▶ Task to carry out
Rewrite the material starting at the line containing "This screenshot has height=588, width=1080." and ending with the line containing "The width and", putting "symbol" wherever "icon" appears and keeping everything else the same. Leave the pictures out.

▶ Supplied data
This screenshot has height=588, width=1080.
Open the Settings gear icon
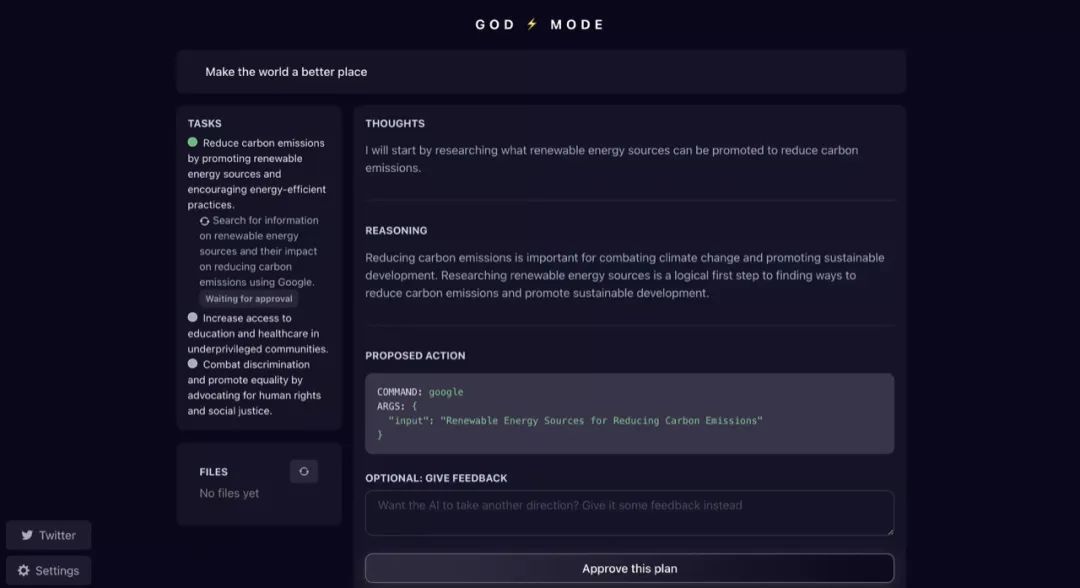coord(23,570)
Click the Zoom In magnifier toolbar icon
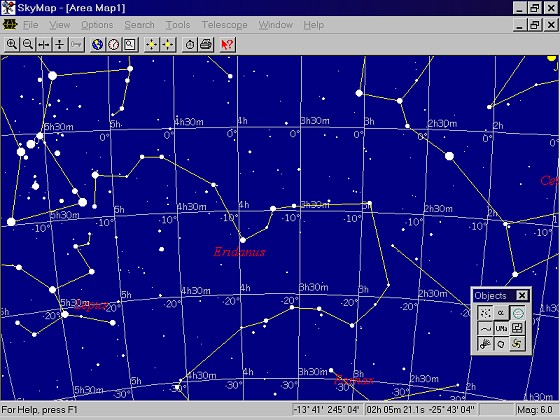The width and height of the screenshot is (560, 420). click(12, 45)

---

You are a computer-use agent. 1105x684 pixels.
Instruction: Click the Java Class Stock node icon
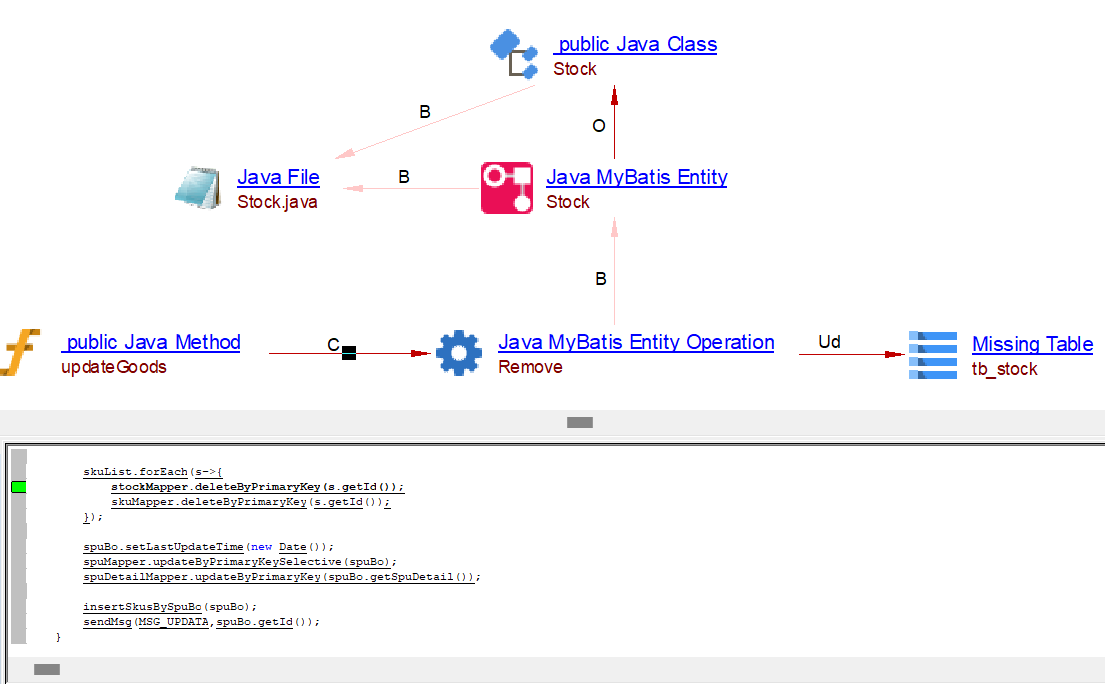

==

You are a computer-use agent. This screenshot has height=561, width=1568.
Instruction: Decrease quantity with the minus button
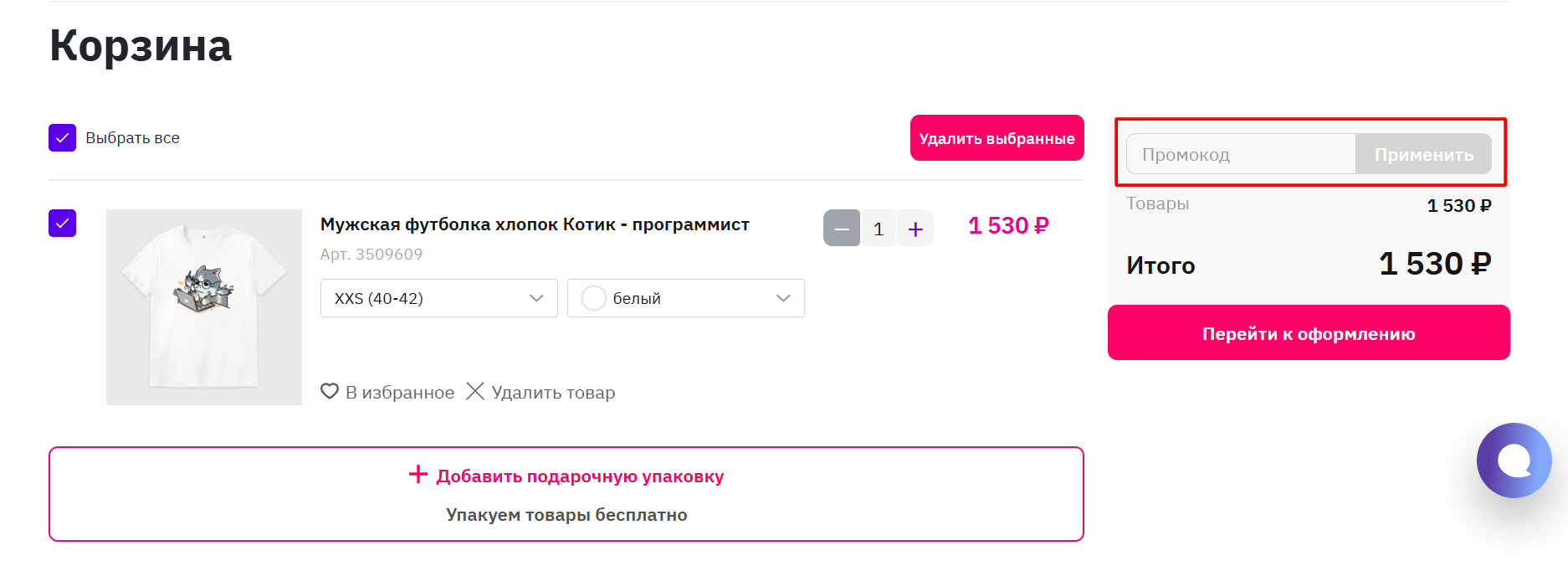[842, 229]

▶ Task answer
This screenshot has height=588, width=1080.
Open the Settings gear symbol
coord(23,570)
Click the Zoom In magnifier toolbar symbol
The width and height of the screenshot is (560, 420). click(12, 45)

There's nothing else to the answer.